King's College London
Exhibitions & Conferences
‘The paradise of the world’: conflict and society in the Caribbean

St Kitts

Engraving depicting a sugar mill showing extracting and boiling of the cane juiceA sugar mill, from: Charles de Rochefort. Histoire naturelle et morale des iles Antilles de l'Amérique. A Roterdam: chez Arnould Leers, 1665 [FCDO Historical Collection]By the end of the third quarter of the eighteenth century St Christopher (St Kitts) was the richest British colony in proportion to its size and was exporting around £400,000 worth of goods annually, almost all of which were sugar or rum.

The island was settled by both the English and French in the early 1620s, and was divided between them by treaty in 1627; the English were allocated the central more fertile portion of the island, with the French receiving the eastern and western extremities.

As on Barbados, the chief export of the early planters was tobacco. However, declining prices led to a focus on other crops, such as indigo and cotton. With its climate and wealth of well-watered fertile land, St Kitts was also ideal for sugar production and this crop was introduced to the English part of the island around 1643.

On the French side it was the island’s governor, Phillippe de Longvilliers de Poincy (1583-1660), who pioneered the growing of sugar and who had, according to de Rochefort, three sugar mills on his estate by the mid 1650s.

Sugar only slowly replaced tobacco as the island’s main cash crop, however.
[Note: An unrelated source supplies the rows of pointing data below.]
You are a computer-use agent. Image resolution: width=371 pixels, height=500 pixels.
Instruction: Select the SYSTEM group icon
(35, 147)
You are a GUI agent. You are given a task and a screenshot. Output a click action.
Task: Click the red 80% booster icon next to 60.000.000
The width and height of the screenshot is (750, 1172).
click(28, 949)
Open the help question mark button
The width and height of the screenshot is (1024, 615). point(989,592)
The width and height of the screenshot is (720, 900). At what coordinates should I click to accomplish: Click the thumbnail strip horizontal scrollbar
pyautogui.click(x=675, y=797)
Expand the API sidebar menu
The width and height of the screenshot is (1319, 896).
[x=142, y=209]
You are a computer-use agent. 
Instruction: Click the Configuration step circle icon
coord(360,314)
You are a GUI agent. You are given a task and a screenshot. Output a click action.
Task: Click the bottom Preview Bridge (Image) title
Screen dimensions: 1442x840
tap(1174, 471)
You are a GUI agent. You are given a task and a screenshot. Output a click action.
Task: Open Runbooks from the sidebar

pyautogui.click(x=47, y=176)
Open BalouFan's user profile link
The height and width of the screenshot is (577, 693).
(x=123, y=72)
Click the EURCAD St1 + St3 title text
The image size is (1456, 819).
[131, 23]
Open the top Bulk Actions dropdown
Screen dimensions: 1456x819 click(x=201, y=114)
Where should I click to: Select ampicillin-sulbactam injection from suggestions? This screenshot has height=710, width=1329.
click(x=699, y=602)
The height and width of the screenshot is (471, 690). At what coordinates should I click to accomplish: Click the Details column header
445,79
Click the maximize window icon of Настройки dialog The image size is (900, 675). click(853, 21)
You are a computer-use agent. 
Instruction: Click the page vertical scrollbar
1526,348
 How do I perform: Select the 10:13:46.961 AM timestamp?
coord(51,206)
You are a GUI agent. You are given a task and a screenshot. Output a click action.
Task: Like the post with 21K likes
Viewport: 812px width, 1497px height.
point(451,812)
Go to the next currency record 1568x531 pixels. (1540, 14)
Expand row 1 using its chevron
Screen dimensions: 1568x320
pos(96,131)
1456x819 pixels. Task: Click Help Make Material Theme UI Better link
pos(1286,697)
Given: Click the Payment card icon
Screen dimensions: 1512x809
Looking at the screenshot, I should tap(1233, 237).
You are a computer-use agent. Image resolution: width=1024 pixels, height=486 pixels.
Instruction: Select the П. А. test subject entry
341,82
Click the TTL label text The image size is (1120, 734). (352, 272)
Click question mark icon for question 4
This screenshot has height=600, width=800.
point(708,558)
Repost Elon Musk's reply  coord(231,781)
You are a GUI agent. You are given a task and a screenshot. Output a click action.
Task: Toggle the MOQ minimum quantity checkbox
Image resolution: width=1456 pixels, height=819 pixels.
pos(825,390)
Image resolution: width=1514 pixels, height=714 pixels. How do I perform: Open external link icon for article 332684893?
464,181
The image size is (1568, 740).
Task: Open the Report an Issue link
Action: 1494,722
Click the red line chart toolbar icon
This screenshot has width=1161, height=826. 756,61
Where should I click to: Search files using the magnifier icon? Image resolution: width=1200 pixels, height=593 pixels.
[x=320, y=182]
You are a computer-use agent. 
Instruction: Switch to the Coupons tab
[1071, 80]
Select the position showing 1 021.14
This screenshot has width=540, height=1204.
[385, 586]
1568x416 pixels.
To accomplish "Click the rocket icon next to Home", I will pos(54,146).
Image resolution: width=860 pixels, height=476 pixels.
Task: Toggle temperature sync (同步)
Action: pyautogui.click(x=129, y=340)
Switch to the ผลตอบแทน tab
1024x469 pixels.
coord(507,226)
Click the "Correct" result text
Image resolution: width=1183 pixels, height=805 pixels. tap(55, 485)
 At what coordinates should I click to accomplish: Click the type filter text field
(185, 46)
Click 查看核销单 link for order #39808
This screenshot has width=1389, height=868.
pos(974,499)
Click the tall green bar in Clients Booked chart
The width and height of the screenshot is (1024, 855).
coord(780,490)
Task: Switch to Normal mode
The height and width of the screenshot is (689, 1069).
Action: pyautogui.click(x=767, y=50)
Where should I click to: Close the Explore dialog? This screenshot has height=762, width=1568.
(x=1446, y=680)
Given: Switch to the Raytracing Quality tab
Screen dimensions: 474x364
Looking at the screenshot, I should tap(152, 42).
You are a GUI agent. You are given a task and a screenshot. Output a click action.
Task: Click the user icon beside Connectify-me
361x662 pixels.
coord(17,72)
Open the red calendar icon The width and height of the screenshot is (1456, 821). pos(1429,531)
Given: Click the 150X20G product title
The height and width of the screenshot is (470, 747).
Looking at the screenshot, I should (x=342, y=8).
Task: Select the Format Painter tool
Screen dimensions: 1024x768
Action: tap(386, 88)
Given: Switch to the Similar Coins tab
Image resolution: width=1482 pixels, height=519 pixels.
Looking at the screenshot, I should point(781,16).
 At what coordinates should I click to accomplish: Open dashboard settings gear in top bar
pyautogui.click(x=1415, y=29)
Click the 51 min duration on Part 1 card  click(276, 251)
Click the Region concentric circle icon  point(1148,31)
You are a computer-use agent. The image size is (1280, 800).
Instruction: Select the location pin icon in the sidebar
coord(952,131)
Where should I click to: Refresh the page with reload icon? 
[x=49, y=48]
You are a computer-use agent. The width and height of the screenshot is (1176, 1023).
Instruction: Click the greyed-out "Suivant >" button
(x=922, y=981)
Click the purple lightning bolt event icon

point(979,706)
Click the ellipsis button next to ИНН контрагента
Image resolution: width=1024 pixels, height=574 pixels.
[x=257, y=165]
The development of the plantations on St Kitts was hindered by conflict, as the English and French vied for the control of the island; the French seized the English portion of the island in 1666 and again in 1689, destroying many plantations and forcing the inhabitants to flee the island.

However, the peaceful conditions that followed the Treaty of Utrecht (1713), when the French portions of the island were ceded to Britain, encouraged investment and facilitated the rapid expansion of sugar production. Indentured labour had made up much of the workforce on the plantations in the early days of settlement on St Kitts, but as sugar production expanded, the demand for labour could only be met by importing slaves. In 1708 the population of African slaves on the island stood at around 3,200 but by 1734 it was over 17,000, with around 6,500 having been imported in the period 1722-6 alone.

The plate on display depicts one of de Poincy’s sugar mills and the extraction and boiling of the cane juice to produce sugar.